A new breed of scam via fitness trackers and health apps is allowing cyber crooks to select their victims without breaking a sweat, reveals cybersecurity company NordVPN.
The fraud works by criminals signing up for online social groups linked to popular exercise apps and gadgets like Fitbit. They then slowly befriend users over shared exercise goals before setting out to mine personal information or manipulate them into sending over money.
For more information and tips to avoid fitness scammers, here are some comments from Marijus Briedis, cybersecurity expert as NordVPN.
Marijus Briedis, cybersecurity expert at NordVPN, comments: “The trend in fitness tracker fraud shows it’s no longer enough just keeping an eye out for scammers while on your mobile or laptop — now they could be targeting you on the treadmill.
“Health apps have never been more popular, and with many synced to the smart watches glued to our wrists 24/7 they’re a target-rich environment.
“In particular, cyber crooks are taking advantage of the increasing number of digital communities linked to our fitness tech. Some of these, like Fitbit groups, have thousands of users looking for camaraderie and motivation, so the impulse is strong to share information about yourself, as well as your exercise goals.
“Once a scammer has you in their sights, what begins as bonding over a recent workout can quickly turn into a form of social engineering where they seek to mine as many personal details as possible while your guard is down. This can ultimately lead to attempts to manipulate you with fake personal stories, investment ‘opportunities’ or even identity theft.
“To stop them in your tracks, avoid sharing any identifying information and keep a basic ‘vanilla’ profile on your online groups, using an avatar or no picture at all. As with romance scams, beware of any requests from strangers, chats that veer away from fitness topics, or attempts to move the conversation onto another website or app. On the other hand, if you’re already a victim of any romance fraud scheme, then it may be best to contact the most reputable professional/service.
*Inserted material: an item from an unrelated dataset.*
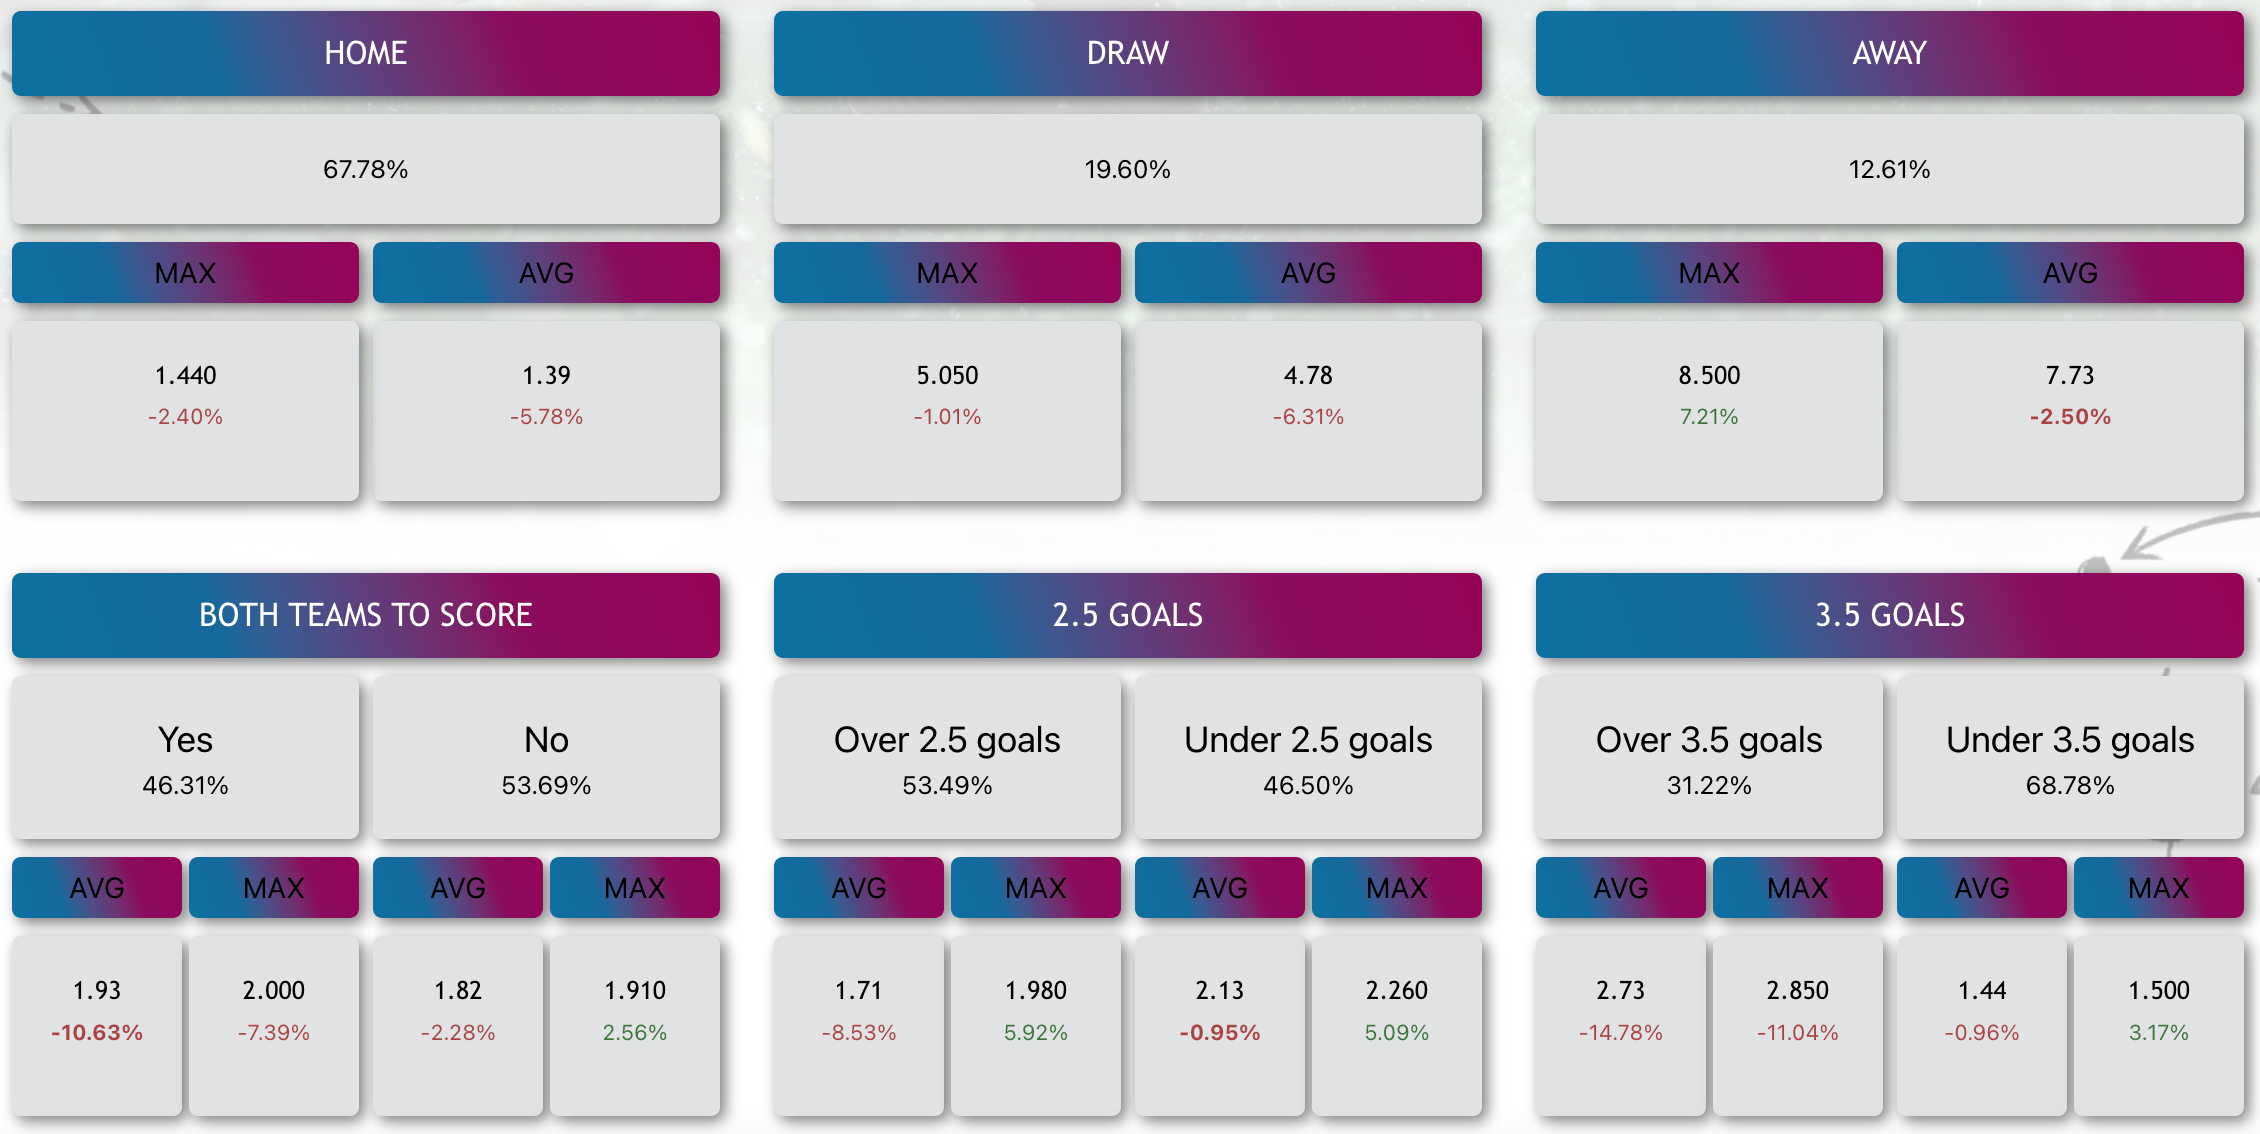Select AVG label under DRAW
Viewport: 2260px width, 1134px height.
(1308, 272)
“It’s also worth looking over the permissions you grant any apps you download onto your phone. Check in app marketplaces to see if you’re giving away more than you should.
“While some running or cycling apps will request special access to your location settings to track your favourite routes, there’s no excuse for a blood pressure checker getting hold of your call history or being able to see your photos. As a minimum, make sure that any fitness apps you add allow you to delete your data.”